▶ Exercise requirements:
1. In two sentences, sum up the passage on workplace diversity.
2. Pick up the passage on workplace diversity right after its last sentence and keep it going.

▶ Excerpt provided:
★ ★ ★ ★

Company culture is everything. When you go into work each day, you want to feel that you’re safe and comfortable in your environment. The more welcome you feel, the higher chance you have of succeeding with your professional relationships and responsibilities.

For each of us, this ideal environment will differ. Take a look around your office. What kind of people do you work next to? What ideals carry your company? Think to yourself how your company culture can be more ideal for more people.

Perhaps you work in a pretty diverse environment, or perhaps you don’t. Increasing diversity in workplace settings allows the opportunity for a wider range of people to feel included, resulting in a more qualified and effective team.  

Your approach to promoting a higher level of diversity at work will differ based upon location, type of company, and current diversity standing. Some companies may take more extreme measures while others may be in need of just a little fine-tuning. Follow along below for ways to implement more cultural diversity in the workplace, and see how each suggestion could fit into your company culture.

1. Enact New Policies and Training

Diving in head first, a strong way to begin implementing diversity is to set up new policies that reflect diversity inclusion and to train workers to have this understanding.

According to the Wall Street Journal, companies should establish policy that is aligned with the standards set forth by the Federal EEOC (U.S. Equal Employment Opportunity Commission), which makes the hiring process non-discriminatory of age, gender, race, and other minority identities. WSJ suggests establishing a committee to make sure these ideals are being withheld throughout the company and to find new ways for the company to be embracing diversity practices.

★ ★ ★ ★

▶ Dataset records:
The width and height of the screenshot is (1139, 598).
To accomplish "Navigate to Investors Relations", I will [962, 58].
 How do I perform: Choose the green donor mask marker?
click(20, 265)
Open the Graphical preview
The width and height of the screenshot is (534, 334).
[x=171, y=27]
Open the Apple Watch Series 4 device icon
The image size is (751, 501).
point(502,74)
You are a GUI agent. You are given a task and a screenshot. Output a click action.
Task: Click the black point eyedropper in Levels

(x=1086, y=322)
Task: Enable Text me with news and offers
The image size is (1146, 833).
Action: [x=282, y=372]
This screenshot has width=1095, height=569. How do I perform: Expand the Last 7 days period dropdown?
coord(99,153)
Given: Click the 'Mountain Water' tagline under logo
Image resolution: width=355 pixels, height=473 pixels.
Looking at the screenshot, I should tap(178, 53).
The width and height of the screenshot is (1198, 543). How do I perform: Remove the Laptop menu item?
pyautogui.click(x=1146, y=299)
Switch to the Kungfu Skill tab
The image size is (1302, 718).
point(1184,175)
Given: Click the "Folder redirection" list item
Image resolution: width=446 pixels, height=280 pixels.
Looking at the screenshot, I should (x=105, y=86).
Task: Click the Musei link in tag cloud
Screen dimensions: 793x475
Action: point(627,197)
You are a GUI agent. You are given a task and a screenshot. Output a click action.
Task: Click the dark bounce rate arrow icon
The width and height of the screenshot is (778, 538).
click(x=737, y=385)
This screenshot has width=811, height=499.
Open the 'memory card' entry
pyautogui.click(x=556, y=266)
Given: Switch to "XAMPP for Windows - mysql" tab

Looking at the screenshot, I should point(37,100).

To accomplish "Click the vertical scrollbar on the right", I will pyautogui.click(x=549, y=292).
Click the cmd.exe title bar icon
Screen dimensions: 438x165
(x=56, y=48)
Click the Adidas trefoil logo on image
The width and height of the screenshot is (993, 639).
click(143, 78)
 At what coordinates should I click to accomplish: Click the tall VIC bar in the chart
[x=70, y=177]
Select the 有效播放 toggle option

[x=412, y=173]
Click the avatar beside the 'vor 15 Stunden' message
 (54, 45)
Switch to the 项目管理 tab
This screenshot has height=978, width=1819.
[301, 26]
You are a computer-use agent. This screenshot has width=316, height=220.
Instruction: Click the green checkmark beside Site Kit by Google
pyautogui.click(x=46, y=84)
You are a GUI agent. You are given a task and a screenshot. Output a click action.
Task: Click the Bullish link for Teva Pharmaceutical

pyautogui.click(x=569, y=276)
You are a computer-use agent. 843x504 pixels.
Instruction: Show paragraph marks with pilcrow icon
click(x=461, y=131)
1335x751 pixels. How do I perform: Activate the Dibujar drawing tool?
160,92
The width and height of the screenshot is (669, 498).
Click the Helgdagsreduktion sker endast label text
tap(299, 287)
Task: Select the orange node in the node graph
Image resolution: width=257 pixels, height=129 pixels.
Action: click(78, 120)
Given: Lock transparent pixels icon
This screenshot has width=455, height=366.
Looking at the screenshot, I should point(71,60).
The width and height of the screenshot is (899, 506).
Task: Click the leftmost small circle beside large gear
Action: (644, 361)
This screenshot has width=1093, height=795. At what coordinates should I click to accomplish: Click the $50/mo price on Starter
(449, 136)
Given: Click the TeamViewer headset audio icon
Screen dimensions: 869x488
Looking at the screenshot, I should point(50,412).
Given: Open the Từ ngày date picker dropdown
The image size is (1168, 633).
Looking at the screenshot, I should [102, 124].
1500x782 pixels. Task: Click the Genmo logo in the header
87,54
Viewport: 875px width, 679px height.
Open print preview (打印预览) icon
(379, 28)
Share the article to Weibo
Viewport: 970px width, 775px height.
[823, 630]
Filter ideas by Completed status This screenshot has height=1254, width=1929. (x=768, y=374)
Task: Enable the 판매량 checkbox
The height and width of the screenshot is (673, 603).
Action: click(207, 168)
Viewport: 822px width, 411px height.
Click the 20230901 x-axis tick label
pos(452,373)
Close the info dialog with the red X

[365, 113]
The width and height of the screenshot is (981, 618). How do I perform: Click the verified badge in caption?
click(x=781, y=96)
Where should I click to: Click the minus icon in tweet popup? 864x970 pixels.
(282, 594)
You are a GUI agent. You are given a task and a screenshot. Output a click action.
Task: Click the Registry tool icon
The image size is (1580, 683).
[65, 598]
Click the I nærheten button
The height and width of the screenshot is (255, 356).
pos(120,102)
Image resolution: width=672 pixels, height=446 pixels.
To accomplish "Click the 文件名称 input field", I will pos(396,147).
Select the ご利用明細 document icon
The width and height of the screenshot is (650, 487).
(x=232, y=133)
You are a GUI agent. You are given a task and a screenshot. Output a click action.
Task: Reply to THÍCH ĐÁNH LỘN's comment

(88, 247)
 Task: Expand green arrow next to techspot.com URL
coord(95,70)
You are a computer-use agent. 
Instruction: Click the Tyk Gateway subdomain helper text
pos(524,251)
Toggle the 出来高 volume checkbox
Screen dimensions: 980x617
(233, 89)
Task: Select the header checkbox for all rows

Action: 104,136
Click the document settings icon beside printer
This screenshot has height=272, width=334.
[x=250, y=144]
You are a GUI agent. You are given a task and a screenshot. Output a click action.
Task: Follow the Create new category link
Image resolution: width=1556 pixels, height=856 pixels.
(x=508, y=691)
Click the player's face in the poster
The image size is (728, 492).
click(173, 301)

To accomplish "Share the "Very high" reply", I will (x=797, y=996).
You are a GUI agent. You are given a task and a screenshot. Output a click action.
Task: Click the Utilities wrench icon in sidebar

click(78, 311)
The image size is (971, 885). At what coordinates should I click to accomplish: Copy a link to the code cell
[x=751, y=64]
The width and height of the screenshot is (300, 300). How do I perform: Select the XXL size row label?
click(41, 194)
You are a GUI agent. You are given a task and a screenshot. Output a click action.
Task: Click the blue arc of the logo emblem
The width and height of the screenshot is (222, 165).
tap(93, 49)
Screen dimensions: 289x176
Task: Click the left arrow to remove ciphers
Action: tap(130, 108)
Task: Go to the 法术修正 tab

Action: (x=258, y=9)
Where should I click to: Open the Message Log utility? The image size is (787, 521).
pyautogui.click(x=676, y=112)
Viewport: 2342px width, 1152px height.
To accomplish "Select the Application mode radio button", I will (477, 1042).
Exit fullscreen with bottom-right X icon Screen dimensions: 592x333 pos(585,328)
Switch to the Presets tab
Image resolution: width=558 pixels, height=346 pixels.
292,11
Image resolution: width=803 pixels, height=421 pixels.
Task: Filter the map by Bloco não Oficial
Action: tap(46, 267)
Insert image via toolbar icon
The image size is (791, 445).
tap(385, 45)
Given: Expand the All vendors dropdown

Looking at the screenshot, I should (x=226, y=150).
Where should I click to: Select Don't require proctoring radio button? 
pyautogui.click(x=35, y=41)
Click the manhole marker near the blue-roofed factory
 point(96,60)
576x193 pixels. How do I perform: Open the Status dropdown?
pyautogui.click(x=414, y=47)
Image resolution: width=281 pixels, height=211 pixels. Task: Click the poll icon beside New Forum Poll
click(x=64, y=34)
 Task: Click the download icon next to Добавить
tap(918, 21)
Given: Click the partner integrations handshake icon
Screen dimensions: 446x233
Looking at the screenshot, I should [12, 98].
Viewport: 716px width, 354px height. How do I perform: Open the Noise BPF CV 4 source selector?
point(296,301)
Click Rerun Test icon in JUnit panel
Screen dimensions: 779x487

★ ★ ★ ★

▶ Outputs by task:
1. Company culture affects how safe and welcome people feel at work, and increasing diversity lets a wider range of people feel included, which the passage says makes for a more qualified and effective team. As a first step, it suggests setting up new policies and training on diversity inclusion and cites the Wall Street Journal's advice to match policy to Federal EEOC standards and to form a committee that finds new ways for the company to embrace diversity practices.

2.
Providing diversity training ensures that your diverse workforce knows how to best communicate with and understand each other. A harmonious team can be facilitated through education on relationship management, conflict management, QI skills, and communication skills. This training will also allow for people to recognize the benefits of having an inclusive workplace.

2. Eliminate Bias in Hiring Process

One of the roots of increasing workplace diversity is the hiring process. Removing personal bias through recruitment, interviewing, and hiring is an important step. While many of us may believe that we don’t hold any bias, especially in a professional setting, having some level of bias is quite normal – even though we may not even recognize it.

Implicit bias is defined as “the attitudes or stereotypes that affect our understanding, actions, and decisions in an unconscious manner,” according to Ohio State University’s Kirwan Institute for the Study of Race and Ethnicity. Implicit biases are mostly informed by our social environment and upbringing.

In order to strip your hiring process of any bias, Recruitment Process Outsourcing Association advises companies to take a look at the hiring trends of the company in the past. Consider the positions women and minorities have been in, the age of employees, required educational credentials, and hiring rates of candidates of different identities. Based on this information, you can identify hiring biases existing within your hiring process. From there, you can begin to amend your process where it needs the help.

3. Adjust Your Brand

If you’re an inclusive and diverse company, you’re going to want people to know. That way, you’ll interest the candidates who want to work for a company of that nature, and people of all different backgrounds will want to apply.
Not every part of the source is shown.